__EXERCISE BRIEF__. Render the stretch of the material that opens with the line containing "Where should I click to: Open" and closes with the line containing "click(93, 69)" as a numbered list, with both of those lines included and any blank lines omitted.
* begin INPUT FOR THIS TASK *
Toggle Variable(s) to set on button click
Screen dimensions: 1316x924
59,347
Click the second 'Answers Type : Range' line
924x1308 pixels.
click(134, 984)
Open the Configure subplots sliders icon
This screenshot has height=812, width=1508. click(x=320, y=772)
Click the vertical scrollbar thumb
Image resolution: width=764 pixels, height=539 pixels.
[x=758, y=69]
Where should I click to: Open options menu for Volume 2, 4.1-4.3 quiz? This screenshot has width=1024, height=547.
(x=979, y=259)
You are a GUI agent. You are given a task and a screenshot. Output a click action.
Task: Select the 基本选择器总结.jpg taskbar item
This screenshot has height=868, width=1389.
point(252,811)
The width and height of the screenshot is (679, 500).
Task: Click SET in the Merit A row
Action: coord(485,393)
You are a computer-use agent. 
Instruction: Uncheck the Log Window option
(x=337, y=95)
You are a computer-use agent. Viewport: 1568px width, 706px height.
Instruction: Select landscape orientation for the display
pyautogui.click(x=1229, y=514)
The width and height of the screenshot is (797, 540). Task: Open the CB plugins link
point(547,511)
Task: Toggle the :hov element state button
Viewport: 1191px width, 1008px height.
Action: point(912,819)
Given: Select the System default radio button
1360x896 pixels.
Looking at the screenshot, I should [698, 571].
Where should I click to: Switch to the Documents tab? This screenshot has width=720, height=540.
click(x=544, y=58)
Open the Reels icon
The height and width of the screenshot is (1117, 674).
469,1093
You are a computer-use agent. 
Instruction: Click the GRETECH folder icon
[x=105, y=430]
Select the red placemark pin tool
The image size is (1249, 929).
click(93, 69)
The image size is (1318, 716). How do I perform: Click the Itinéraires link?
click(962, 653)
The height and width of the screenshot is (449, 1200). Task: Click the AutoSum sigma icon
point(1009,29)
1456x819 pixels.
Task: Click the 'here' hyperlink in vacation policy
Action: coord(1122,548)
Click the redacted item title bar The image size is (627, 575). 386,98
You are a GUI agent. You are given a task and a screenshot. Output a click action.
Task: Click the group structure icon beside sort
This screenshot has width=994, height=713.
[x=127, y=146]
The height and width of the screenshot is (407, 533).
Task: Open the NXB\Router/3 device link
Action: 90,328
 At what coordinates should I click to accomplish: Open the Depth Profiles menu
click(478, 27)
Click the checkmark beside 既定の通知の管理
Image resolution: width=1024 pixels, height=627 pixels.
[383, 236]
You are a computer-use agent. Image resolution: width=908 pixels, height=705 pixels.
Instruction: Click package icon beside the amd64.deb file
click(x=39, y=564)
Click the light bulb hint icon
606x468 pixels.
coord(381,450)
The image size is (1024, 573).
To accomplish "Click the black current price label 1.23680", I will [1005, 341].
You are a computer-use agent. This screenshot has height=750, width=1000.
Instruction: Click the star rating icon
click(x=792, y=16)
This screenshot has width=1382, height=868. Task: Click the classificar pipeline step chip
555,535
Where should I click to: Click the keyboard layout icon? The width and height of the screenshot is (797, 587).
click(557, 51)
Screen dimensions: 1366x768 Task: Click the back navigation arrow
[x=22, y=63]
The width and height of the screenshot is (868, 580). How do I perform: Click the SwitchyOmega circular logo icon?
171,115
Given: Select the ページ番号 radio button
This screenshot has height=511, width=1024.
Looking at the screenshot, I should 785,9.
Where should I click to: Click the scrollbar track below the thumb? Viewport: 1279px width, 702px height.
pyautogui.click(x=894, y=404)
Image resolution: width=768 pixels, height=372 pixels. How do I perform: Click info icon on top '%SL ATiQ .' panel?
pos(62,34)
* end INPUT FOR THIS TASK *
__RESPONSE FOR THIS EXERCISE__.
1. Where should I click to: Open options menu for Volume 2, 4.1-4.3 quiz? This screenshot has width=1024, height=547.
2. (x=979, y=259)
3. You are a GUI agent. You are given a task and a screenshot. Output a click action.
4. Task: Select the 基本选择器总结.jpg taskbar item
5. This screenshot has height=868, width=1389.
6. point(252,811)
7. The width and height of the screenshot is (679, 500).
8. Task: Click SET in the Merit A row
9. Action: coord(485,393)
10. You are a computer-use agent. 
11. Instruction: Uncheck the Log Window option
12. (x=337, y=95)
13. You are a computer-use agent. Viewport: 1568px width, 706px height.
14. Instruction: Select landscape orientation for the display
15. pyautogui.click(x=1229, y=514)
16. The width and height of the screenshot is (797, 540). Task: Open the CB plugins link
17. point(547,511)
18. Task: Toggle the :hov element state button
19. Viewport: 1191px width, 1008px height.
20. Action: point(912,819)
21. Given: Select the System default radio button
22. 1360x896 pixels.
23. Looking at the screenshot, I should [698, 571].
24. Where should I click to: Switch to the Documents tab? This screenshot has width=720, height=540.
25. click(x=544, y=58)
26. Open the Reels icon
27. The height and width of the screenshot is (1117, 674).
28. 469,1093
29. You are a computer-use agent. 
30. Instruction: Click the GRETECH folder icon
31. [x=105, y=430]
32. Select the red placemark pin tool
33. The image size is (1249, 929).
34. click(93, 69)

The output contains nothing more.